Benjamin Heitmann commented on GIRAPH-170:
--

Hello, 
and sorry for being late to contributing to this discussion. 

I am currently using Giraph to implement a graph based recommendation algorithm 
which uses RDF data from DBPedia. I am not sure if that is enough of a use case 
for Paolo. 

Generally speaking, statistical analysis of semantic networks should be the 
most general motivation for using Giraph on RDF. In other words: Since RDF has 
a native graph database model and RDF processing needs to happen on web scale, 
Giraph could be a natural fit for processing RDF, if it would support RDF 
input/ingestion in a native way. 

Regarding the fundamental capabilities required for parsing NTriple files with 
RDF: The TextInputFormat needs a way to retrieve and alter already created 
nodes. Currently the assumption for the TextInputFormat class, is that it will 
get exactly one line for each vertex to create. That one line is assumed to 
hold *all* information necessary to create the vertex. 
However, the NTriples format does not work that way, as it can use multiple 
lines to describe the same subject node. 

I already raised this issue on the user mailing list. (However I did not create 
a Jira issue for it.) This is the fundamental capability which is lacking in 
Giraph. If this is enabled, parsing NTriples will be easy. The starting points 
for the email threads in which this was shortly discussed are in [1] and [2].

AFAIR, Dionysis Logothetis suggested that he may look into adding this 
capability to giraph. So you might want to contact him directly to check on the 
progress. 

Now a few details on how I use RDF data for my Giraph job: 
Currently I use a subset of DBPedia, which is roughly 5.5GB unpacked. 
As this DBPedia subset stays static for all my recommendations, it is enough to 
preprocess it once
using a quite simple MapReduce job. I basically join all lines on the subject 
of the triple, 
and then output the following line for each subject: 
SubjectURI NumberOfOutLinks Predicate1 Object1 ... PredicateN ObjectN
(I call this the RDFAdjacencyCSV ;)

_Record excerpts:_
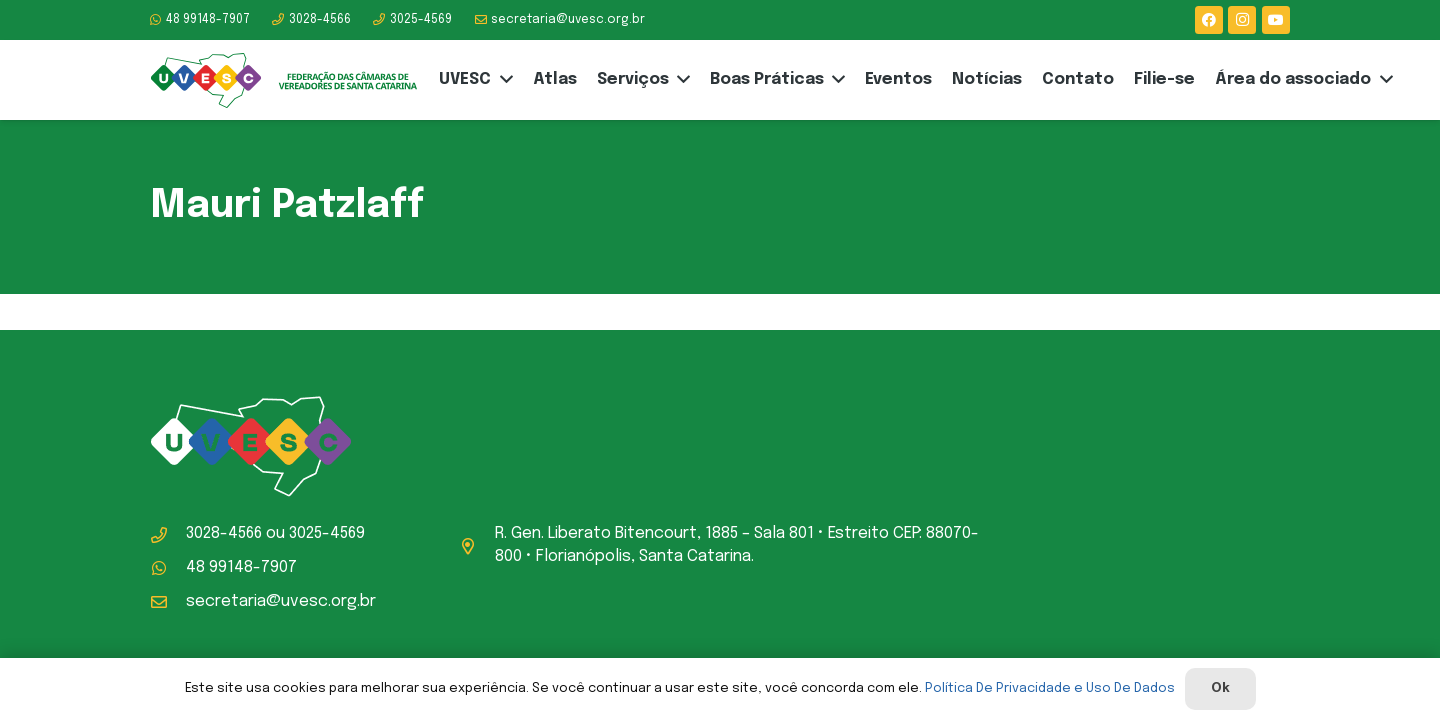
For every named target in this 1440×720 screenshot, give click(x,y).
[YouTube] (1276, 20)
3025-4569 (327, 533)
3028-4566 (224, 533)
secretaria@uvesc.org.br (281, 601)
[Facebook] (1209, 20)
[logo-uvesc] (283, 80)
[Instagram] (1242, 20)
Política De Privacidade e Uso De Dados (1050, 688)
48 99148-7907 (241, 567)
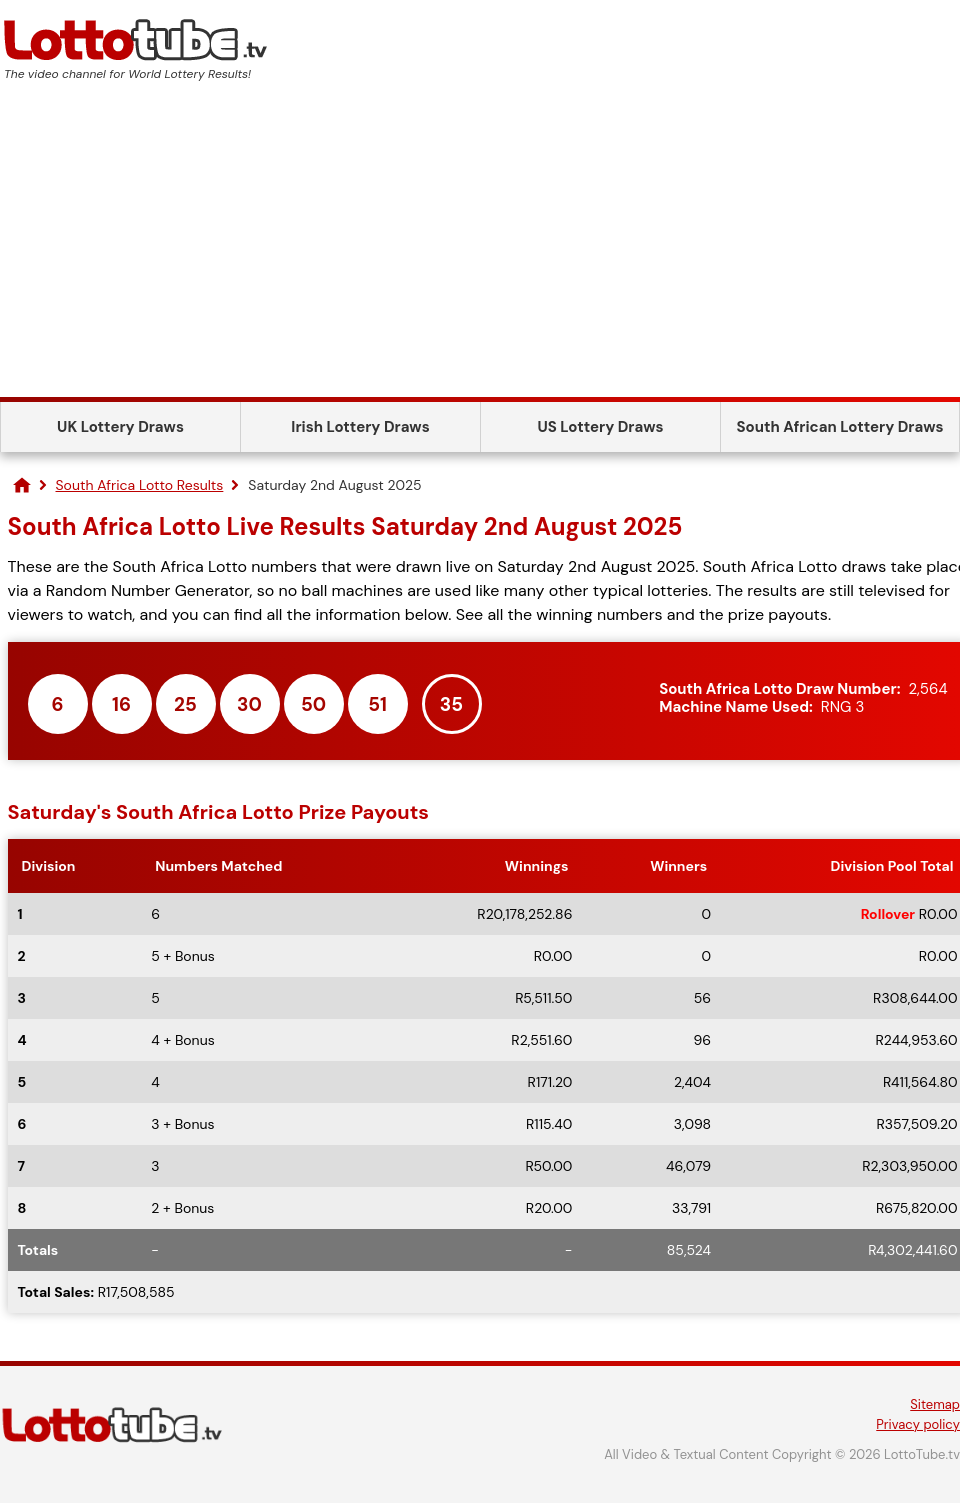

_Stated goal 1:_
Answer these questions about the comment on Giraph and RDF:
(a) RDF data from which source feeds the author's recommendation algorithm?
(b) Roughly how large is the unpacked subset the author works with?
(c) What name does the author give to the preprocessed output format?
_Stated goal 2:_ Resume the comment on Giraph and RDF from the point where it stops.
The rows have nothing to do with the comment on Giraph and RDF.

_Task output 1:_
(a) DBPedia
(b) Roughly 5.5GB
(c) RDFAdjacencyCSV

_Task output 2:_
For my specific algorithm, the direction of the the link in the RDF graph does 
not play any role, 
so for each input triple, I add it once to the subject entity and once to the 
object entity. 

The processing job took two days, but it was my first hadoop programm, so it 
probably was inefficient.
The output size was 6GB. 

For running my algorithm, my Giraph job first loads the complete DBPedia 
dataset in memory. While doing this it also loads the user profiles from via 
DistributedCache.getLocalCacheFiles(conf). This is done in my own custom 
TextVertexInputFormat class. The profiles are used to prime the graph, i.e. to 
identify the starting points for the algorithm. I also need to manage which 
starting points belong to which user profiles.

Challenges which I will have in the near future: 
* Giraph does not seem to scale very well for my kind of data and processing: 
Independent of the number of workers, my Giraph job only uses about 30% of a 24 
node machine. And I would like to utilise all available processing resources.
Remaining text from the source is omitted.